"""

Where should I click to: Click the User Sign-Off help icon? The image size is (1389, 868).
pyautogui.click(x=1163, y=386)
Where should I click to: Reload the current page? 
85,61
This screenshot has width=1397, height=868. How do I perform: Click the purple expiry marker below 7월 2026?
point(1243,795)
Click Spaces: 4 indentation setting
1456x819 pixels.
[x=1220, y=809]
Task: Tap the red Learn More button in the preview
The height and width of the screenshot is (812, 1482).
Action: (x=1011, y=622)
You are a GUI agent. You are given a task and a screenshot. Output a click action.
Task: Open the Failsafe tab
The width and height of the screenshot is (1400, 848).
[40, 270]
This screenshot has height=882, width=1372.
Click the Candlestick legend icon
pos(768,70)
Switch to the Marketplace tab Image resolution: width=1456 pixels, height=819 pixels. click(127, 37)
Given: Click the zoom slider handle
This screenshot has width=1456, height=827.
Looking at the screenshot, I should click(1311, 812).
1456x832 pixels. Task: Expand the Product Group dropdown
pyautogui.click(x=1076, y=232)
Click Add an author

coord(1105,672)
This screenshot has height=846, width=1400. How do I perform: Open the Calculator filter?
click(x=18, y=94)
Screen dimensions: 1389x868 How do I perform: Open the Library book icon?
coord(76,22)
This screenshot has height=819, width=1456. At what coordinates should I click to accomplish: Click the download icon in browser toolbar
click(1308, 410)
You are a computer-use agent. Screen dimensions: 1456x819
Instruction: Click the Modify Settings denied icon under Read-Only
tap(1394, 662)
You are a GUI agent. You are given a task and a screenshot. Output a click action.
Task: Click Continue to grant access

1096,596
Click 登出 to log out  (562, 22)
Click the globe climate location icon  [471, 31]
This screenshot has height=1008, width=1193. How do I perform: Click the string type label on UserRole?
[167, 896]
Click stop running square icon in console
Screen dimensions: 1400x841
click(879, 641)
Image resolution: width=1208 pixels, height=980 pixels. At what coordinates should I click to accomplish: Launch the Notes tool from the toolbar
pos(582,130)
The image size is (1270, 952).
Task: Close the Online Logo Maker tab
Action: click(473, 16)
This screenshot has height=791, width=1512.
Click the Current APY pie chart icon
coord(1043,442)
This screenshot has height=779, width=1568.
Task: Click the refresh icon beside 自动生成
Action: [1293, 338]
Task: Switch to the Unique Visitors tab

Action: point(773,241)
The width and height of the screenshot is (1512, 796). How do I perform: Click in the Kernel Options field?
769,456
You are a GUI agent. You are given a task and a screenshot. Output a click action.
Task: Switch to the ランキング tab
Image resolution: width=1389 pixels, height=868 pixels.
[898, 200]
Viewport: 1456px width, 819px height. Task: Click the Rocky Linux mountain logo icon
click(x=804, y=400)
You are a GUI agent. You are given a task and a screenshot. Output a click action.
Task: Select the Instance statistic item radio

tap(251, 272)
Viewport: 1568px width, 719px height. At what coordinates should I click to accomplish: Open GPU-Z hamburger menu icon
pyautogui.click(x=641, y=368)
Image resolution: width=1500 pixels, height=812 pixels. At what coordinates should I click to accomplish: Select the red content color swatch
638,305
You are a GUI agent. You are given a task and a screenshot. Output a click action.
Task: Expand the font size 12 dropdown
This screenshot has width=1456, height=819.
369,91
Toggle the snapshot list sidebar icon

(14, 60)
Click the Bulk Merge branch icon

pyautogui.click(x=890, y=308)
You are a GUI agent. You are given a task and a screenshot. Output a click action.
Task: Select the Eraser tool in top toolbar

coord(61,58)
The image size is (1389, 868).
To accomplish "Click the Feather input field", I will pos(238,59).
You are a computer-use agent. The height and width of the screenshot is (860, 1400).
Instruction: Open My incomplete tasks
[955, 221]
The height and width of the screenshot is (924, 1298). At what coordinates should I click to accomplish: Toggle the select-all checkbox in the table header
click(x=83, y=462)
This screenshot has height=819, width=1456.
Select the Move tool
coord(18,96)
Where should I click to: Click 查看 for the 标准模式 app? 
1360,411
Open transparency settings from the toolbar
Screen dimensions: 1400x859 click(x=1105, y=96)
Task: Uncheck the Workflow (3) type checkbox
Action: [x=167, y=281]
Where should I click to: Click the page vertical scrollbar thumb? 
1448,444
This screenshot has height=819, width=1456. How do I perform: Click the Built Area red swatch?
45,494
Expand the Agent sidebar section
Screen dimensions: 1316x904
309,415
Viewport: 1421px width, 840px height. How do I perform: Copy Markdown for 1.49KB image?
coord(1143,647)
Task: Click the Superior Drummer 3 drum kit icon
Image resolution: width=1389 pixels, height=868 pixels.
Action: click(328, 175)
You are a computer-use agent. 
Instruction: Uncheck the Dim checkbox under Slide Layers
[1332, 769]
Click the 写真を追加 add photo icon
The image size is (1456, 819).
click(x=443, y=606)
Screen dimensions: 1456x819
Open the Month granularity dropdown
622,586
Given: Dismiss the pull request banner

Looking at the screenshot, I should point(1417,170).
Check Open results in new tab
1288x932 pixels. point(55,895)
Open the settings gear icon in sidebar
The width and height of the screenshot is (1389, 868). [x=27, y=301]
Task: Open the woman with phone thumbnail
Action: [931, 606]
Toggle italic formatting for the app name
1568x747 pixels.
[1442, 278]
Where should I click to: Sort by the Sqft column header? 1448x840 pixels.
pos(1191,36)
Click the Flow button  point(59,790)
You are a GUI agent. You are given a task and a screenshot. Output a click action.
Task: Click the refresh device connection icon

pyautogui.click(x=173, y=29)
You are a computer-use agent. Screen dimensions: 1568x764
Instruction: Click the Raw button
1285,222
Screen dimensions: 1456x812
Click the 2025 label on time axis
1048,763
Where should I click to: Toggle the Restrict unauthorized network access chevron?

"""

» WHAT IS NEEDED
Would you repeat each of the records above exactly?

» ANSWER FOR THIS EXERCISE
Where should I click to: Click the User Sign-Off help icon? The image size is (1389, 868).
pyautogui.click(x=1163, y=386)
Where should I click to: Reload the current page? 
85,61
This screenshot has width=1397, height=868. How do I perform: Click the purple expiry marker below 7월 2026?
point(1243,795)
Click Spaces: 4 indentation setting
1456x819 pixels.
[x=1220, y=809]
Task: Tap the red Learn More button in the preview
The height and width of the screenshot is (812, 1482).
Action: (x=1011, y=622)
You are a GUI agent. You are given a task and a screenshot. Output a click action.
Task: Open the Failsafe tab
The width and height of the screenshot is (1400, 848).
[40, 270]
This screenshot has height=882, width=1372.
Click the Candlestick legend icon
pos(768,70)
Switch to the Marketplace tab Image resolution: width=1456 pixels, height=819 pixels. click(127, 37)
Given: Click the zoom slider handle
This screenshot has width=1456, height=827.
Looking at the screenshot, I should click(1311, 812).
1456x832 pixels. Task: Expand the Product Group dropdown
pyautogui.click(x=1076, y=232)
Click Add an author

coord(1105,672)
This screenshot has height=846, width=1400. How do I perform: Open the Calculator filter?
click(x=18, y=94)
Screen dimensions: 1389x868 How do I perform: Open the Library book icon?
coord(76,22)
This screenshot has height=819, width=1456. At what coordinates should I click to accomplish: Click the download icon in browser toolbar
click(1308, 410)
You are a computer-use agent. Screen dimensions: 1456x819
Instruction: Click the Modify Settings denied icon under Read-Only
tap(1394, 662)
You are a GUI agent. You are given a task and a screenshot. Output a click action.
Task: Click Continue to grant access

1096,596
Click 登出 to log out  (562, 22)
Click the globe climate location icon  [471, 31]
This screenshot has height=1008, width=1193. How do I perform: Click the string type label on UserRole?
[167, 896]
Click stop running square icon in console
Screen dimensions: 1400x841
click(879, 641)
Image resolution: width=1208 pixels, height=980 pixels. At what coordinates should I click to accomplish: Launch the Notes tool from the toolbar
pos(582,130)
The image size is (1270, 952).
Task: Close the Online Logo Maker tab
Action: click(473, 16)
This screenshot has height=791, width=1512.
Click the Current APY pie chart icon
coord(1043,442)
This screenshot has height=779, width=1568.
Task: Click the refresh icon beside 自动生成
Action: [1293, 338]
Task: Switch to the Unique Visitors tab

Action: point(773,241)
The width and height of the screenshot is (1512, 796). How do I perform: Click in the Kernel Options field?
769,456
You are a GUI agent. You are given a task and a screenshot. Output a click action.
Task: Switch to the ランキング tab
Image resolution: width=1389 pixels, height=868 pixels.
[898, 200]
Viewport: 1456px width, 819px height. Task: Click the Rocky Linux mountain logo icon
click(x=804, y=400)
You are a GUI agent. You are given a task and a screenshot. Output a click action.
Task: Select the Instance statistic item radio

tap(251, 272)
Viewport: 1568px width, 719px height. At what coordinates should I click to accomplish: Open GPU-Z hamburger menu icon
pyautogui.click(x=641, y=368)
Image resolution: width=1500 pixels, height=812 pixels. At what coordinates should I click to accomplish: Select the red content color swatch
638,305
You are a GUI agent. You are given a task and a screenshot. Output a click action.
Task: Expand the font size 12 dropdown
This screenshot has width=1456, height=819.
369,91
Toggle the snapshot list sidebar icon

(14, 60)
Click the Bulk Merge branch icon

pyautogui.click(x=890, y=308)
You are a GUI agent. You are given a task and a screenshot. Output a click action.
Task: Select the Eraser tool in top toolbar

coord(61,58)
The image size is (1389, 868).
To accomplish "Click the Feather input field", I will pos(238,59).
You are a computer-use agent. The height and width of the screenshot is (860, 1400).
Instruction: Open My incomplete tasks
[955, 221]
The height and width of the screenshot is (924, 1298). At what coordinates should I click to accomplish: Toggle the select-all checkbox in the table header
click(x=83, y=462)
This screenshot has height=819, width=1456.
Select the Move tool
coord(18,96)
Where should I click to: Click 查看 for the 标准模式 app? 
1360,411
Open transparency settings from the toolbar
Screen dimensions: 1400x859 click(x=1105, y=96)
Task: Uncheck the Workflow (3) type checkbox
Action: [x=167, y=281]
Where should I click to: Click the page vertical scrollbar thumb? 
1448,444
This screenshot has height=819, width=1456. How do I perform: Click the Built Area red swatch?
45,494
Expand the Agent sidebar section
Screen dimensions: 1316x904
309,415
Viewport: 1421px width, 840px height. How do I perform: Copy Markdown for 1.49KB image?
coord(1143,647)
Task: Click the Superior Drummer 3 drum kit icon
Image resolution: width=1389 pixels, height=868 pixels.
Action: click(328, 175)
You are a computer-use agent. 
Instruction: Uncheck the Dim checkbox under Slide Layers
[1332, 769]
Click the 写真を追加 add photo icon
The image size is (1456, 819).
click(x=443, y=606)
Screen dimensions: 1456x819
Open the Month granularity dropdown
622,586
Given: Dismiss the pull request banner

Looking at the screenshot, I should point(1417,170).
Check Open results in new tab
1288x932 pixels. point(55,895)
Open the settings gear icon in sidebar
The width and height of the screenshot is (1389, 868). [x=27, y=301]
Task: Open the woman with phone thumbnail
Action: [931, 606]
Toggle italic formatting for the app name
1568x747 pixels.
[1442, 278]
Where should I click to: Sort by the Sqft column header? 1448x840 pixels.
pos(1191,36)
Click the Flow button  point(59,790)
You are a GUI agent. You are given a task and a screenshot. Output a click action.
Task: Click the refresh device connection icon

pyautogui.click(x=173, y=29)
You are a computer-use agent. Screen dimensions: 1568x764
Instruction: Click the Raw button
1285,222
Screen dimensions: 1456x812
Click the 2025 label on time axis
1048,763
Where should I click to: Toggle the Restrict unauthorized network access chevron?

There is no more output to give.